Ab dem 01. Dezember 2024 ist der Versand und Empfang von Fahrplanmeldungen sowie der zugehörigen Rückmeldungen (ACK; Empfangsbestätigung, ANO; Ablehnung, CNF; Bestätigung) per SMTP m Regelbetrieb für alle Bilanzkreisverantwortlichen untersagt. Der Nachrichtenaustausch hat dann ausschließlich über den sicheren Kommunikationsstandard AS4 (Applicability Statement 4) zu erfolgen.

In Notfällen, also bei einer technischen Störung der primären AS4-Kommunikation, darf E-Mail ausnahmsweise als Ersatzweg genutzt werden. Dabei gilt zwingend:

  • Jede E-Mail muss signiert und verschlüsselt nach dem S/MIME-Standard versendet werden.
  • Nicht signierte oder unverschlüsselte Nachrichten werden nicht verarbeitet.

Zu beachten ist außerdem: Probleme mit Zertifikaten (z. B. abgelaufene, nicht erneuerte oder nicht ausgetauschte Zertifikate) gelten nicht als technische Störung und rechtfertigen keine Nutzung des E-Mail-Verfahrens! Einige Bilanzkreisverantwortliche nehmen in der Praxis zwar vereinzelt nicht konforme Nachrichten an, klären diese jedoch dann direkt im Rahmen einer individuellen 1:1-Kommunikation außerhalb des regulären Prozesses.

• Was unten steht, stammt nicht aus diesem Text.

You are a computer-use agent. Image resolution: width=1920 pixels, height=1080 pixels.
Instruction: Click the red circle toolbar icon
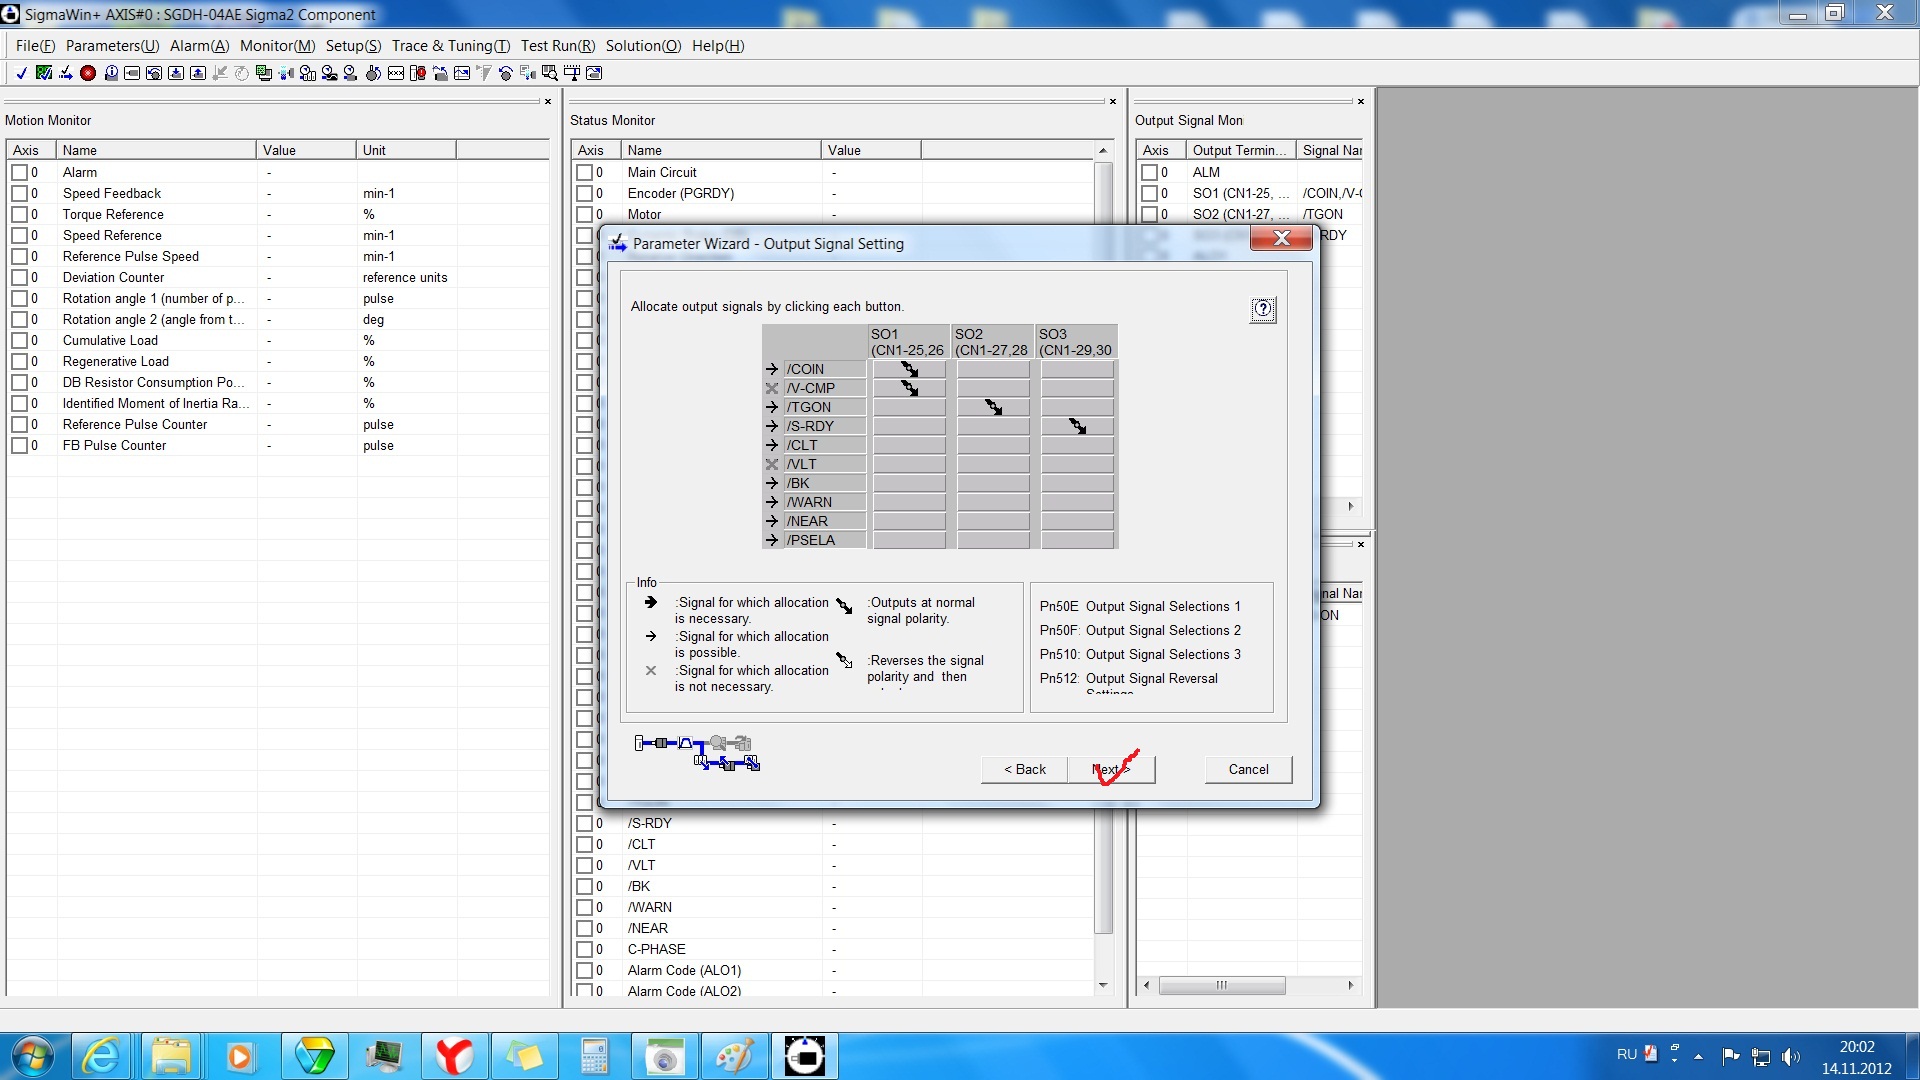88,73
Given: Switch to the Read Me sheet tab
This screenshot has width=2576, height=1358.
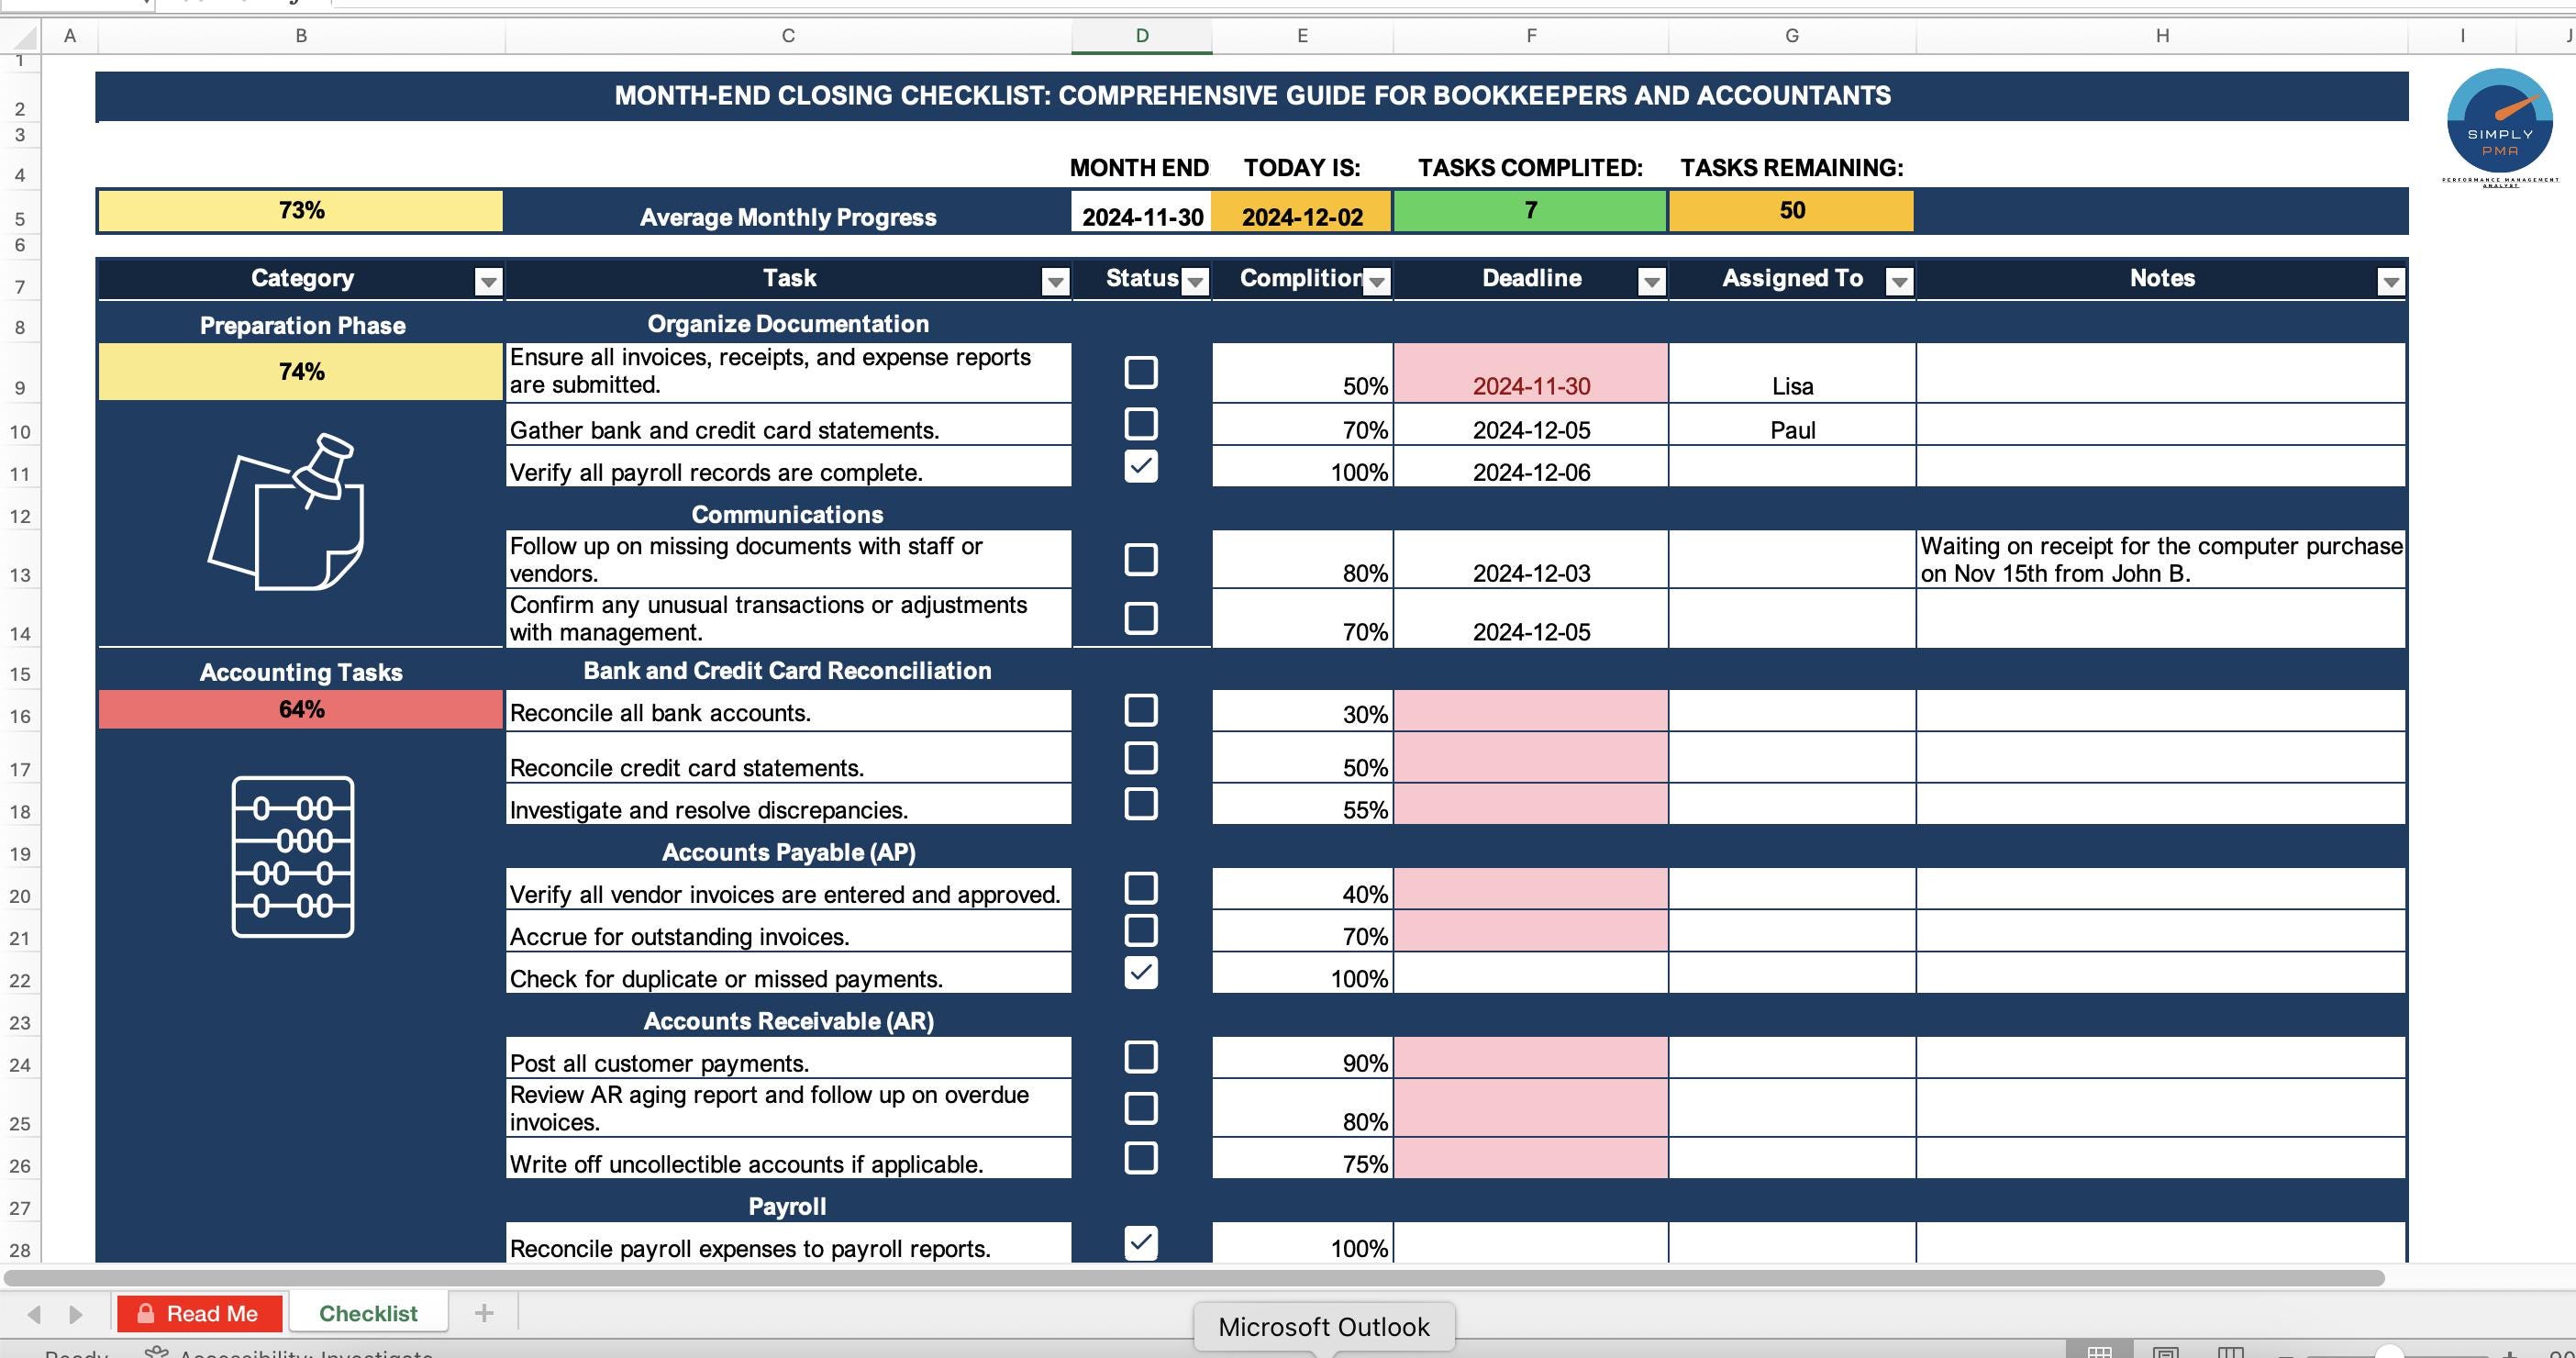Looking at the screenshot, I should (200, 1312).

Sparte E-Mail (Status) Beschreibung
Strom Reiner Notfall-Kommunikationsweg (seit 01.12.2024) Regelkommunikation (Regelbetrieb) mittels E-Mail via SMTP ist gänzlich nicht zulässig, es ist AS4-Kommunikation einzusetzen.

Verpflichtende Technische und Kryptografische Details (S/MIME)

Für die im Rahmen der zulässigen E-Mail-Kommunikation gemäß RD2.0- bzw. Fahrplan-Notfallprozessen geltenden Vorgaben sind die in der RzÜ Version 1.9 (gültig ab dem 01. Oktober 2025) [3] definierten technischen und kryptografischen Anforderungen verbindlich einzuhalten. Grundlage bildet die BSI-Technische Richtlinie TR-03116-4 [7].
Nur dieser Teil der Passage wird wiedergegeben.